## PROBLEM STATEMENT
Return every line in the entries below where the word "computer" shows up.
DATA SUPPLIED section start
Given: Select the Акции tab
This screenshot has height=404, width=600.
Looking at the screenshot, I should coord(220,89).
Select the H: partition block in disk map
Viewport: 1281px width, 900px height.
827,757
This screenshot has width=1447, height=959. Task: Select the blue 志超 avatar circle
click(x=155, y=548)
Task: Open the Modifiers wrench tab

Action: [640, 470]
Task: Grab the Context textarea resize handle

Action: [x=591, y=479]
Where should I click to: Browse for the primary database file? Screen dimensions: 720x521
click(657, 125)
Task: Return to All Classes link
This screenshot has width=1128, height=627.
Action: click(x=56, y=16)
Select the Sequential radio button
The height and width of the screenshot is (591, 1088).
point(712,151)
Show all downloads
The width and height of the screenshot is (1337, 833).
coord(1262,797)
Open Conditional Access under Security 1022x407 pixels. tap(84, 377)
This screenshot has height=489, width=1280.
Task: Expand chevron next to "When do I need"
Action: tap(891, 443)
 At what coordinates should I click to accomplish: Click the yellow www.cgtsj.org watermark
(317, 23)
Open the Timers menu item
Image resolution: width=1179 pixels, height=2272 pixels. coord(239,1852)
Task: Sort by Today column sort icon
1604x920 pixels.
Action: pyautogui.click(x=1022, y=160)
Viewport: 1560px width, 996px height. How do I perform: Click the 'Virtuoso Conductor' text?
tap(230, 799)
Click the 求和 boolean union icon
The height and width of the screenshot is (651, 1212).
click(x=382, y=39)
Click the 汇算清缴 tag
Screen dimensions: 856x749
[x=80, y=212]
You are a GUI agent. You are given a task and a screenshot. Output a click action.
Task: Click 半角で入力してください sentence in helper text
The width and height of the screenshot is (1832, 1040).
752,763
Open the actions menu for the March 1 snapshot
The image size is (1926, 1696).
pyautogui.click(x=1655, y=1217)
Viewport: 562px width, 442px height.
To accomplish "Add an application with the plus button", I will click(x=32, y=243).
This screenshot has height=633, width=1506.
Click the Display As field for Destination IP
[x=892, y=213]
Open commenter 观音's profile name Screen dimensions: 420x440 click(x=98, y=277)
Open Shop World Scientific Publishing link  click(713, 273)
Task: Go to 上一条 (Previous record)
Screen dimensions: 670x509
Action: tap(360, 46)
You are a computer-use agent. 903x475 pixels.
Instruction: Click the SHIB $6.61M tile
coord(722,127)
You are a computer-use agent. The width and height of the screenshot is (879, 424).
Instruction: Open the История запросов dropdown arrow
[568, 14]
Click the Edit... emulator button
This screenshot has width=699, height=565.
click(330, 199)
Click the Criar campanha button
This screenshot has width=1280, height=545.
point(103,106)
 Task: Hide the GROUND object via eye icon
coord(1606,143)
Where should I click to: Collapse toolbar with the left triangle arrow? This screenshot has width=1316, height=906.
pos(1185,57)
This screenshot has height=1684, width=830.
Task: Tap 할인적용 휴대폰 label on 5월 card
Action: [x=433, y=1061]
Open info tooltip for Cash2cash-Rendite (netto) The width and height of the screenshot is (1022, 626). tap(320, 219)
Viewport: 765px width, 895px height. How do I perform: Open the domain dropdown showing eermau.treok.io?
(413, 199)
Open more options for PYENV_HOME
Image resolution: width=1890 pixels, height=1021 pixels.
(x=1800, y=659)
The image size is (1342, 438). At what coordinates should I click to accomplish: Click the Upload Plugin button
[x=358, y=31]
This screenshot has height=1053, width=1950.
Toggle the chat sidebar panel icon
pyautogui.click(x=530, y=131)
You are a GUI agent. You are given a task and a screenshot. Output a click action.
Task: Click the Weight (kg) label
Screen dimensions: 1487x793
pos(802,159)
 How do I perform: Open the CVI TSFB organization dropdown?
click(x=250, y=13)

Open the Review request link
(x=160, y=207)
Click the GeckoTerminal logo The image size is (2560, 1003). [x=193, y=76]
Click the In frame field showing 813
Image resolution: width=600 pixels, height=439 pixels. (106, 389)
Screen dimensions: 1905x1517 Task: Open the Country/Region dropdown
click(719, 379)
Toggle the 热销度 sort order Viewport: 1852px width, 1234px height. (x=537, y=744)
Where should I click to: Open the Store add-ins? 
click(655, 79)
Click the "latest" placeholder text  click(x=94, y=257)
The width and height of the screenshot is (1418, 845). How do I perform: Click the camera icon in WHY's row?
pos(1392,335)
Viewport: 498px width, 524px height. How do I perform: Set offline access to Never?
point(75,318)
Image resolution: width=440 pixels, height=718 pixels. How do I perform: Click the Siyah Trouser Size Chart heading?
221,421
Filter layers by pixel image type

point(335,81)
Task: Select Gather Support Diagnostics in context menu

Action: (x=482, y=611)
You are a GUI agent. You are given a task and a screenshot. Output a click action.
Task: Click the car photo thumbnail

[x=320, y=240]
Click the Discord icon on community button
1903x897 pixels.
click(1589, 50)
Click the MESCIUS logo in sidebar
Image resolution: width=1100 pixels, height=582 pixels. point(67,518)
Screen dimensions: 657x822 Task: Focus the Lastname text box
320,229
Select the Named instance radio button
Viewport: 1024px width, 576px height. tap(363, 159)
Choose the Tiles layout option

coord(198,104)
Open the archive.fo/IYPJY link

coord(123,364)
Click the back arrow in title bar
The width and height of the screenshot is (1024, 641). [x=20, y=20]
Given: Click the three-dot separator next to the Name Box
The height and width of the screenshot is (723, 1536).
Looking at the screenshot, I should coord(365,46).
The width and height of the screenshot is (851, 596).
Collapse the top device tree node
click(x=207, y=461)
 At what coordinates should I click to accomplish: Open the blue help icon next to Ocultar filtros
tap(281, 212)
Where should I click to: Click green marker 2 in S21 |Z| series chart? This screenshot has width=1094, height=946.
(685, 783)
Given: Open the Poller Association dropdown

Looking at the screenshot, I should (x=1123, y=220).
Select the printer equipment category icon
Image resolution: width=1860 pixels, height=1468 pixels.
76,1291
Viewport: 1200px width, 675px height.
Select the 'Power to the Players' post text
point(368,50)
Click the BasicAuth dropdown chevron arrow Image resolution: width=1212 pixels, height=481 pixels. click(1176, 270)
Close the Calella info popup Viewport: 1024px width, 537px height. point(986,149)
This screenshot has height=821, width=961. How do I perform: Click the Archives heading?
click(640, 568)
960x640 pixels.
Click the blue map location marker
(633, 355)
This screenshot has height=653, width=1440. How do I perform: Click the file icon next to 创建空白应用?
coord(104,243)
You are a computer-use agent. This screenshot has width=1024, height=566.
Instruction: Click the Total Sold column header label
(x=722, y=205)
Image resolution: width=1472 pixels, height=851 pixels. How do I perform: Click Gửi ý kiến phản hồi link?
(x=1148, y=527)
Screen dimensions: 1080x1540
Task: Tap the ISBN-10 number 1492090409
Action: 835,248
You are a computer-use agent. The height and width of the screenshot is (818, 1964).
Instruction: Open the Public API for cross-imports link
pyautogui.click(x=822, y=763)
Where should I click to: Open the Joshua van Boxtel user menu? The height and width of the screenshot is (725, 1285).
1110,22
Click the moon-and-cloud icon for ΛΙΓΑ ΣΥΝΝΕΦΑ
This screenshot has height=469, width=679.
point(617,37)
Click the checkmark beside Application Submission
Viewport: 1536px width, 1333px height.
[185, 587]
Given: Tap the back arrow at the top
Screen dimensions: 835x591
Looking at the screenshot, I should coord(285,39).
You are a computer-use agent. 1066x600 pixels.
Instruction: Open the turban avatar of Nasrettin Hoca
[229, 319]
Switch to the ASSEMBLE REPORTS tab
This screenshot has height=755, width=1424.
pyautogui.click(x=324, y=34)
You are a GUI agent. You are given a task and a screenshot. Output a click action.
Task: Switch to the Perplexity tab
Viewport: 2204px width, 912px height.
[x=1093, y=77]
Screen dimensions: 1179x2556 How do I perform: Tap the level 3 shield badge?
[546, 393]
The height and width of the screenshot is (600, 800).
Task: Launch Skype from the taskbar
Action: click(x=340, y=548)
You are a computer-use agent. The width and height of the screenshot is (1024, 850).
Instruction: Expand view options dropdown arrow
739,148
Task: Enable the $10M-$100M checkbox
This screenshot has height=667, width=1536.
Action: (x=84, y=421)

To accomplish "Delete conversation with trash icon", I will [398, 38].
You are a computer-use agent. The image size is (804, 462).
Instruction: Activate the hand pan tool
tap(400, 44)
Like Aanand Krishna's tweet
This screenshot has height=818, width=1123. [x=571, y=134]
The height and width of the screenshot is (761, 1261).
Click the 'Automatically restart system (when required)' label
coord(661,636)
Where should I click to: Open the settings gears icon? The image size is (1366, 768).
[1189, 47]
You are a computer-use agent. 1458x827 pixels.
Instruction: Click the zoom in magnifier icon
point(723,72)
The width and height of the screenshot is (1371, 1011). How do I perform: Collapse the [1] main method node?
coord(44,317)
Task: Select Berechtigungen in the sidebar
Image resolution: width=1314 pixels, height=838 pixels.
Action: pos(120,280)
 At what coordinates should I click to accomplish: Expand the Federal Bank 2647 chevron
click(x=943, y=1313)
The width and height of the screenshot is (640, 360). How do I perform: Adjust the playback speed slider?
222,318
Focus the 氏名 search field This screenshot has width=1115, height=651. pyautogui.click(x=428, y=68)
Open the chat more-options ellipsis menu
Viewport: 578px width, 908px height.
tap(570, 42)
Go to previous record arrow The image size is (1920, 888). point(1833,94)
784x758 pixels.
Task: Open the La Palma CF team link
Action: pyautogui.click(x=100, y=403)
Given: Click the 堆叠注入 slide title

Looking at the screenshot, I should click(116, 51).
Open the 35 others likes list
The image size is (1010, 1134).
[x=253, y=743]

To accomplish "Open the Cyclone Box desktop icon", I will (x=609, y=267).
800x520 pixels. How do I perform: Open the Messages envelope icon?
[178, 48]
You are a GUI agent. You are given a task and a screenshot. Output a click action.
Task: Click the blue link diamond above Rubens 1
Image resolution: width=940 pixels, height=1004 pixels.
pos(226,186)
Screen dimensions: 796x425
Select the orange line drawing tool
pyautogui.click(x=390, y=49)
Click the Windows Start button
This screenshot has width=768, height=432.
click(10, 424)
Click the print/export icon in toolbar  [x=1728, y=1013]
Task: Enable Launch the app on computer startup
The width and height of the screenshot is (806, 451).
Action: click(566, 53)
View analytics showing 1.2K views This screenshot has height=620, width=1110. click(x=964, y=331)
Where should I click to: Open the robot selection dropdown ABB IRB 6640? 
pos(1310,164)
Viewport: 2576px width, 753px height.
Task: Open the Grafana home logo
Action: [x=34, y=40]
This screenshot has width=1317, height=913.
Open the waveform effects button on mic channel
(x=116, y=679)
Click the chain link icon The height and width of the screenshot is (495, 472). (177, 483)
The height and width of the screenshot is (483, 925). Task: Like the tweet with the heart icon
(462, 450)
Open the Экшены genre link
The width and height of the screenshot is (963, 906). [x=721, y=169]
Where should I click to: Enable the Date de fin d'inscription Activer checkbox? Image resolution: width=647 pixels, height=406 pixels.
DATA SUPPLIED section end
## RESULT
You are a computer-use agent. 903x475 pixels.
You are a computer-use agent. The width and height of the screenshot is (879, 424).
You are a computer-use agent. This screenshot has width=1024, height=566.
You are a computer-use agent. The height and width of the screenshot is (818, 1964).
You are a computer-use agent. 1066x600 pixels.
You are a computer-use agent. The width and height of the screenshot is (1024, 850).
You are a computer-use agent. The image size is (804, 462).
You are a computer-use agent. 1458x827 pixels.
Task: Enable Launch the app on computer startup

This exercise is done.